Writing Extensions

OSC Sequences

OSC are “operating system command” control sequences. MisTTY supports some of these sequences and ignores the others.

By default, the supported sequences are OSC 2 (set window title), 7 (directory tracking, already mentioned in Directory tracking and TRAMP) and 8 (hyperlinks), thanks to ansi-osc.el.

To add more, register handlers to mistty-osc-handlers. The format is the same as the handlers supported for ansi-osc-handlers and can usually be used interchangeably.

When working on OSC handlers for MisTTY, it’s important to keep the following in mind: MisTTY separate buffers for the terminal (a term-mode buffer) and for MisTTY itself. The OSC handlers run in the term-mode buffer.

One consequence of this is that if you set a buffer-local variable in a handler, it won’t be available in the MisTTY buffer unless you register it to M-x configure-option mistty-variables-to-copy

MisTTY provides helpers for writing OSC handlers that set text properties:

  • The function mistty-register-text-properties registers a set of text properties to set on any text written to the terminal until mistty-unregister-text-properties is called with the same argument.

Writing Your Own Commands

You might find the following functions useful if you’d like to write commands that extend MisTTY’s behavior:

  • mistty-send-string sends a string to the terminal, unmodified. The string that is sent appear only after the function return - and it might not ever appear at all depending on the application attached to the terminal. This is used to implement mistty-sudo for example.
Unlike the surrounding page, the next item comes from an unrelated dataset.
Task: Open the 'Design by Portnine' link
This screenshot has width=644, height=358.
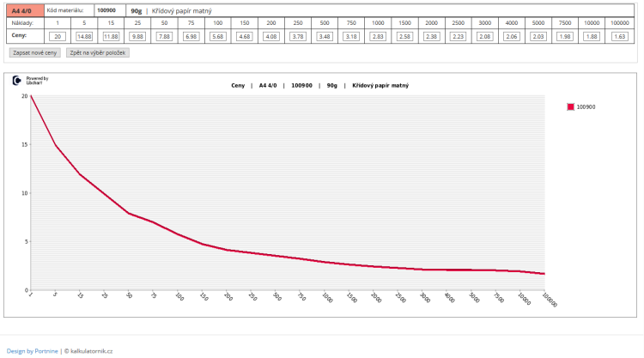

  • mistty-on-prompt-p returns non-nil if the given position is inside of a prompt MisTTY is aware of. This is useful for writing commands that behave differently on a prompt than on program output, even while inside of the terminal zone. It is used to implement mistty-beginning-of-line for example.

  • mistty-maybe-realize-possible-prompt might be useful to call in your commands to tell MisTTY that there’s likely a prompt at the current pointer position.

  • mistty-before-position not only check whether there’s a prompt at the position, but also attempt to move the terminal cursor to that position.

Terminal Keymap

To forward a key binding to the application attached to the terminal mistty-send-key first needs to convert that key binding to something applications will understand. The translation is done by mistty-translate-key.

The function mistty-translate-key takes an Emacs key binding, as returned by kbd and returns a string containing the sequence of characters that correspond to that key to send to the application tied to the terminal.

The default terminal keymap used by MisTTY mimics xterm key bindings. You might extend it or change it by changing the map mistty-term-key-map.

For example, you can change the string that correspond to the first function keys from their default (”\eOP” - “\eOS”) as follows:

(define-key mistty-term-key-map (kbd "<f1>") "\e[11~")
(define-key mistty-term-key-map (kbd "<f2>") "\e[12~")
(define-key mistty-term-key-map (kbd "<f3>") "\e[13~")
(define-key mistty-term-key-map (kbd "<f4>") "\e[14~")

M-x mistty-reverse-input-decode-map generates alternative values for mistty-term-key-map for you if you’d like mimic another set of key bindings than xterm, for example, to generate a keymap that simulates rxvt, you might do:

(load-library "term/rxvt.el")
(mistty-reverse-input-decode-map rxvt-function-map)

mistty-reverse-input-decode-map.el is not included into the distribution; it’s only available on github.